__Assignment__:
Text only, exactly as given: reproduce the entries below without their pictures.

__Given entries__:
*** Begin section ***
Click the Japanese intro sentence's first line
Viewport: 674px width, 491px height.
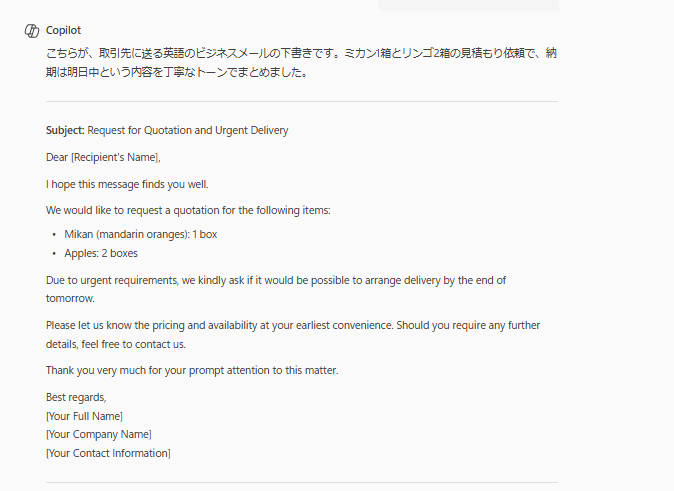click(301, 53)
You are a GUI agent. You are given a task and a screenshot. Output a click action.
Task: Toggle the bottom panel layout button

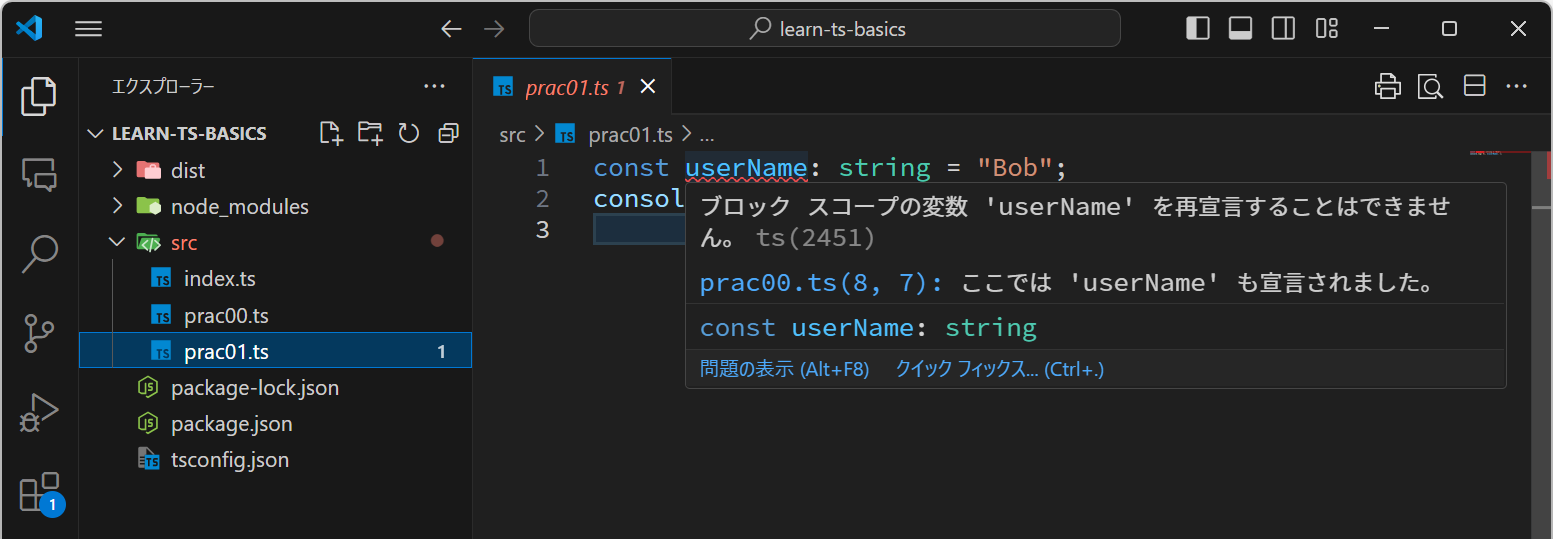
*** End section ***
__Solution for this problem__:
Click the Japanese intro sentence's first line
Viewport: 674px width, 491px height.
click(301, 53)
You are a GUI agent. You are given a task and a screenshot. Output a click action.
Task: Toggle the bottom panel layout button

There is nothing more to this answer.